Quel plaisir d’écouter Christian Gion ! Pour le compte du Chat qui fume, Roland-Jean Charna, décidément omniprésent dans la conception des suppléments des DVD-Blu-ray ces dernières années, est allé à la rencontre du réalisateur (28’). A l’occasion de la sortie du Jardin des supplices en Haute-Définition, l’éditeur et le journaliste proposent une interview-carrière de celui qui nous a bien fait marrer au cinéma, notamment avec Les Diplômés du dernier rang pour l’auteur de ses mots qui voue un culte à ce film. Christian Gion revient donc volontiers sur tous ses longs métrages, sur ses succès et ses échecs, sur ses rencontres déterminantes. Mais il aborde aussi et surtout la genèse et la production du Jardin des supplices, titre qui nous intéresse ici. Le cinéaste déclare que c’était avant tout le fait de mettre en scène un film totalement éloigné de son registre habituel qui l’a définitivement convaincu de se lancer dans cette aventure. De la production avec Véra Belmont, en passant par les conditions (difficiles) de tournage, le casting, l’adaptation (« juste et honnête ») du roman d’Octave Mirbeau avec le scénariste Pascal Lainé, les scènes sanglantes, l’apparition de Jean-Claude Carrière, sans oublier la sortie avec « un certain succès et où tout le monde était content », Christian Gion aborde tous ces sujets et s’avère être un compagnon de route bien sympathique.
L’Image et le son
Le Jardin des supplices est annoncé dans sa version intégrale et en HAUTE-DÉFINITION ! Qui l’eût cru ? Le film n’a sûrement jamais été présenté avec autant de clinquant et une propreté aussi étincelante, du moins depuis sa sortie. D’ailleurs, Le Jardin des supplices avait quasiment disparu de la circulation, alors découvrir le film dans ces conditions, ou tout simplement pour la première fois était pour ainsi dire inattendu voire inespéré. Si quelques raccords de montage et de très légers fourmillements ont été constatés durant le visionnage, force est de constater que Le Chat qui fume ajoute une nouvelle réussite technique à son palmarès. Les plans flous sont vraisemblablement d’origine et font partie du charme de la photo. La texture argentique est délicate et les poitrines dénudées n’ont jamais été aussi…palpables. Alors pourquoi résister ?

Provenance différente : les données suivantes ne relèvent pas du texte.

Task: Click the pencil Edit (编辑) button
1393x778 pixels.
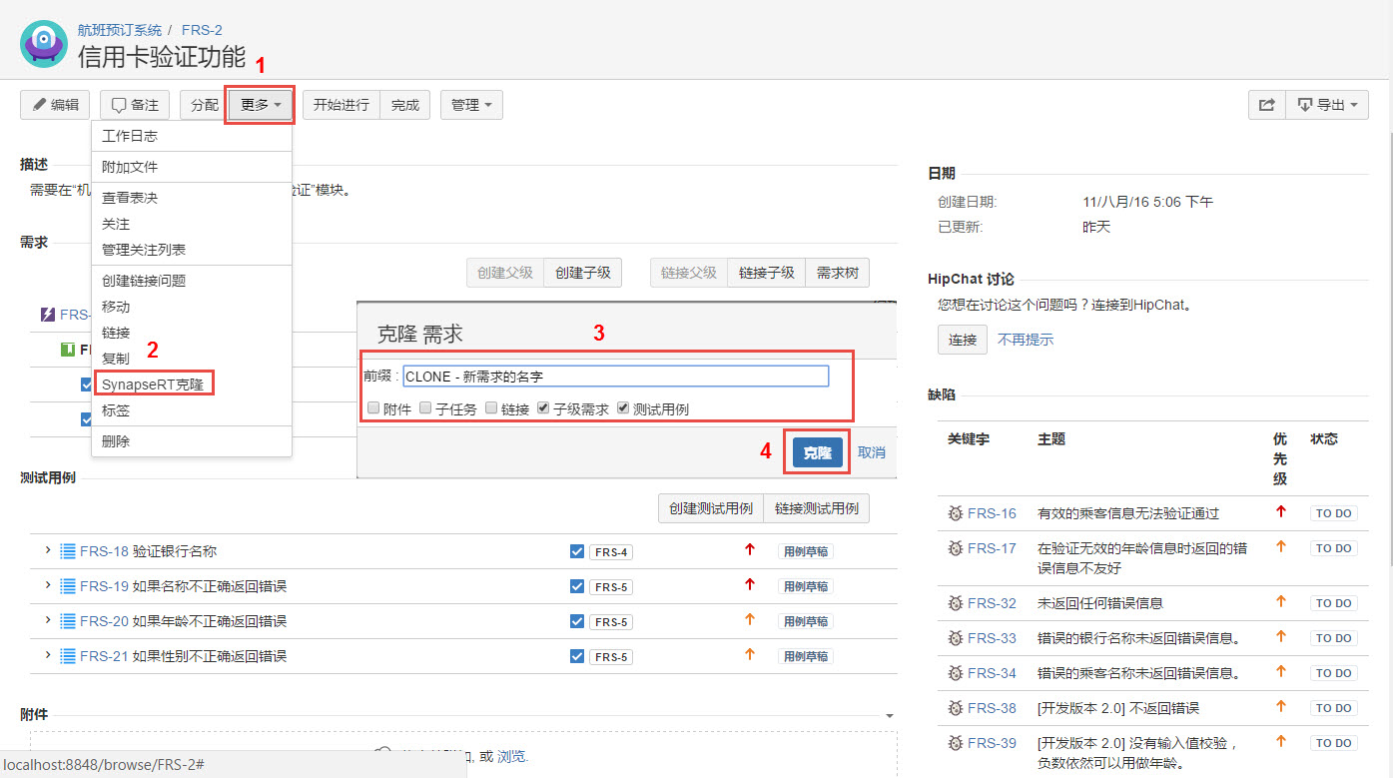Action: (x=55, y=105)
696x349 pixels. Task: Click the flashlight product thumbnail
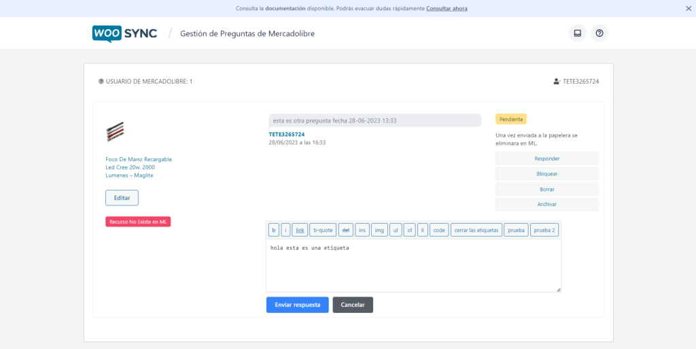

Le bât blesse quelque peu du point de vue acoustique en raison de dialogues souvent très feutrés et couverts. Dommage de ne pas disposer d’une piste de sous-titres français destinés aux spectateurs sourds et malentendants, ce qui aurait parfois simplifier les choses. Notons également un sensible bruit de fond sur ce mixage aléatoire.